◆ REQUIRED WORK
Using the records below, write out again exactly the lines that begin at the line containing "Image resolution: width=727" and end at the line containing "Task: Check the", and no other lines.

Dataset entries
------------------------------------------------

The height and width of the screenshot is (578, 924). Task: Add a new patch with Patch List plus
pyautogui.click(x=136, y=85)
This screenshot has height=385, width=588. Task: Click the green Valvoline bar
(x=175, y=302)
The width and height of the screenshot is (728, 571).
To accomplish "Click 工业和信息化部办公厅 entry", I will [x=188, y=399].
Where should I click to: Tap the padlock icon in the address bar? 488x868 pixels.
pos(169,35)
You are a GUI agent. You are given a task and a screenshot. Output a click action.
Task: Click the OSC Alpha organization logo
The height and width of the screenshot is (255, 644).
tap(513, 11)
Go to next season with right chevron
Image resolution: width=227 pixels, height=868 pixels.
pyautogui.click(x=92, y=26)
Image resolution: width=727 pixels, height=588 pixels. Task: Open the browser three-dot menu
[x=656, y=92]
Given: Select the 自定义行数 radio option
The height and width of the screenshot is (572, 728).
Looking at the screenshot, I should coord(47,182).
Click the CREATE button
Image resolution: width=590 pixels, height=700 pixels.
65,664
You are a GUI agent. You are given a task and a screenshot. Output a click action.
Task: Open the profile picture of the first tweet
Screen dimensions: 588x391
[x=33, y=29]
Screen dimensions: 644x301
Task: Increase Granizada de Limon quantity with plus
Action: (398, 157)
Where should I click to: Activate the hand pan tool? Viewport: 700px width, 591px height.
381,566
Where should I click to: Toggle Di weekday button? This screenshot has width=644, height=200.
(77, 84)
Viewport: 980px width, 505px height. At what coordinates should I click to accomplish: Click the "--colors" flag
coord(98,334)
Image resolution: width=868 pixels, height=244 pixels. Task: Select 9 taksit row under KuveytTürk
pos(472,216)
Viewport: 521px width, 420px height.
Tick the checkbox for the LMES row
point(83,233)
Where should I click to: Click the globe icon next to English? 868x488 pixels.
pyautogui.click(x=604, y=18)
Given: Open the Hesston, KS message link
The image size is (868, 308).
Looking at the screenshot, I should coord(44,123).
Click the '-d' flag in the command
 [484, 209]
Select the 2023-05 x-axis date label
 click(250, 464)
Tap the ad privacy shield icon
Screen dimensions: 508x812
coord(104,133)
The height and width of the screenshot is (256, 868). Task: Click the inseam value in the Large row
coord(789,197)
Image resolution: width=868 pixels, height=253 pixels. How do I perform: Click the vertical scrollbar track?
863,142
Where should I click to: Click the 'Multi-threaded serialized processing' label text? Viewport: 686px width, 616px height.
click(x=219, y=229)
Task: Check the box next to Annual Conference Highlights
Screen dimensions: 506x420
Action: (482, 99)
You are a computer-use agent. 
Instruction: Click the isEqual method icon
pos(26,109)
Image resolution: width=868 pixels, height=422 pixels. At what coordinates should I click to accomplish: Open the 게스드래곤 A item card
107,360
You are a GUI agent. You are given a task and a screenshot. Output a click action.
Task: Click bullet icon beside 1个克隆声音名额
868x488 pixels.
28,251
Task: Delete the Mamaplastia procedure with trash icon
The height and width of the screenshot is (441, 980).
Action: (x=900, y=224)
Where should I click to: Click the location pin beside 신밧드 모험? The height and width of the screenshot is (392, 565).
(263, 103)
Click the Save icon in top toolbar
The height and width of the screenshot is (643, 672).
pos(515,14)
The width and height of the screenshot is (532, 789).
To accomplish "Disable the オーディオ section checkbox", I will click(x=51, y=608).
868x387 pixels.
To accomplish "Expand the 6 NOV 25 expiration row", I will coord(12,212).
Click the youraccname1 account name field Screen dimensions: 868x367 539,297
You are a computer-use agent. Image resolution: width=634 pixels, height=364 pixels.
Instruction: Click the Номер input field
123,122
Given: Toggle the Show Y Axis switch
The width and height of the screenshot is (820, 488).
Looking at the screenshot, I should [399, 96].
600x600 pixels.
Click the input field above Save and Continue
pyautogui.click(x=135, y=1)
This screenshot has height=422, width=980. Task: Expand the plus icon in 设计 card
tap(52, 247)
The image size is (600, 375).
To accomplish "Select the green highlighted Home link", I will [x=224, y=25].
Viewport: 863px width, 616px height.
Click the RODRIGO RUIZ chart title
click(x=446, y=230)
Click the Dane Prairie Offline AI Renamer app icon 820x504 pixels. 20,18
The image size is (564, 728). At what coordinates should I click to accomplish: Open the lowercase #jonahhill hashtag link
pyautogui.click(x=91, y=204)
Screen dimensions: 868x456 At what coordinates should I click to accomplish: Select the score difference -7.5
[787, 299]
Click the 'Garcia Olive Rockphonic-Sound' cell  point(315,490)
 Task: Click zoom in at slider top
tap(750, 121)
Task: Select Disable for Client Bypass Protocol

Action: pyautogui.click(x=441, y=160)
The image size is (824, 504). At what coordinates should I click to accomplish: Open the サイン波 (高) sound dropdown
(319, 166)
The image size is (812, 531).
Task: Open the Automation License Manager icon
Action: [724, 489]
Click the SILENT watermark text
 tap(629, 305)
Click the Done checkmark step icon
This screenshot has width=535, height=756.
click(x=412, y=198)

------------------------------------------------

◆ TASK RESPONSE
Image resolution: width=727 pixels, height=588 pixels. Task: Open the browser three-dot menu
[x=656, y=92]
Given: Select the 自定义行数 radio option
The height and width of the screenshot is (572, 728).
Looking at the screenshot, I should coord(47,182).
Click the CREATE button
Image resolution: width=590 pixels, height=700 pixels.
65,664
You are a GUI agent. You are given a task and a screenshot. Output a click action.
Task: Open the profile picture of the first tweet
Screen dimensions: 588x391
[x=33, y=29]
Screen dimensions: 644x301
Task: Increase Granizada de Limon quantity with plus
Action: (398, 157)
Where should I click to: Activate the hand pan tool? Viewport: 700px width, 591px height.
381,566
Where should I click to: Toggle Di weekday button? This screenshot has width=644, height=200.
(77, 84)
Viewport: 980px width, 505px height. At what coordinates should I click to accomplish: Click the "--colors" flag
coord(98,334)
Image resolution: width=868 pixels, height=244 pixels. Task: Select 9 taksit row under KuveytTürk
pos(472,216)
Viewport: 521px width, 420px height.
Tick the checkbox for the LMES row
point(83,233)
Where should I click to: Click the globe icon next to English? 868x488 pixels.
pyautogui.click(x=604, y=18)
Given: Open the Hesston, KS message link
The image size is (868, 308).
Looking at the screenshot, I should coord(44,123).
Click the '-d' flag in the command
 [484, 209]
Select the 2023-05 x-axis date label
 click(250, 464)
Tap the ad privacy shield icon
Screen dimensions: 508x812
coord(104,133)
The height and width of the screenshot is (256, 868). Task: Click the inseam value in the Large row
coord(789,197)
Image resolution: width=868 pixels, height=253 pixels. How do I perform: Click the vertical scrollbar track?
863,142
Where should I click to: Click the 'Multi-threaded serialized processing' label text? Viewport: 686px width, 616px height.
click(x=219, y=229)
Task: Check the box next to Annual Conference Highlights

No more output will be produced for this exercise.